President Joe Biden, Democratic Senate leaders and a group of GOP senators have been negotiating for months to pass a sizable bipartisan infrastructure bill. The talks resulted in a nearly $1 trillion package to fund roads, bridges, water infrastructure, public transportation and broadband internet. The legislation now appears nearly ready to pass in the upper chamber of Congress.

"Joe Biden's infrastructure bill will be used against the Republican Party in the upcoming elections in 2022 and 2024. It will be very hard for me to endorse anyone foolish enough to vote in favor of this deal," Trump said in an official statement.

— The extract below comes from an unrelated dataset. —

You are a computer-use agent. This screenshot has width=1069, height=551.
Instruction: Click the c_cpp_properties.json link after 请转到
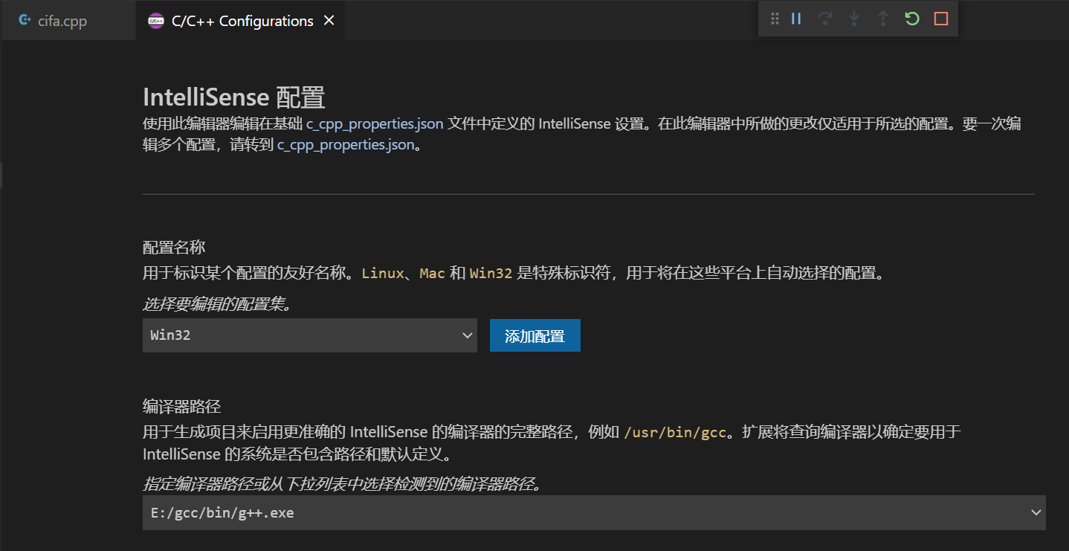pos(344,144)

Trump called the package a "gift" to the Democrats and argued that it was only supported by "RINOs," an acronym meaning "Republicans in name only."

Donald Trump
Former President Donald Trump on Saturday slammed the large bipartisan infrastructure package nearing passage in the Senate, threatening to not endorse lawmakers backing it. In this photo, Trump speaks during the Rally to Protect Our Elections conference on July 24 in Phoenix. Brandon Bell/Getty Images

"Whether it's the House or Senate, think twice before you approve this terrible deal. Republicans should wait until after the Midterms when they will gain all the strength they'll need to make a good deal," Trump said. Many political analysts believe Republicans are likely to take control of the House of Representatives after the 2022 midterm elections. Control of the Senate will be in flux as well.

The Senate convened for a second consecutive weekend session as Senate Majority Leader Chuck Schumer, a New York Democrat, voiced his determination to pass the large package. Early Saturday afternoon, 18 Republican Senators—including Senate Minority Leader Mitch McConnell of Kentucky—joined Democratic colleagues to vote in favor of cloture on a substitute amendment to move forward the nearly $1 trillion package.

At the end of July, 17 GOP senators—including McConnell—voted to advance the nearly $1 trillion legislation. A group of 10 Republican and 10 Democratic senators worked to negotiate the deal. Senator Rob Portman, an Ohio Republican, and Senator Kyrsten Sinema, an Arizona Democrat, were key to leading the talks.

Trump took aim at McConnell in his Saturday statement, questioning the intelligence of the Republican leader.

"Joe Biden's infrastructure bill is a disgrace. If Mitch McConnell was smart, which we've seen no evidence of, he would use the debt ceiling card to negotiate a good infrastructure package," the former president said.

Tensions have been high between McConnell and Trump since the former president's Senate impeachment trial in February. Although the GOP Senate leader declined to vote in favor of convicting Trump—arguing the trial was unconstitutional—he condemned the former president for inciting his supporters to attack the U.S. Capitol on January 6.

McConnell said Trump was "practically and morally responsible" for inciting the violence of that day. The former president quickly responded at the time by calling the Kentucky Republican a "dour, sullen, and unsmiling political hack."

Newsweek reached out to McConnell's press secretary for comment but did not immediately receive a response.

Correction 5:40 PM ET: An earlier version of the story misstated that Kirsten Gillibrand is a senator from Arizona. Kyrsten Sinema represents Arizona.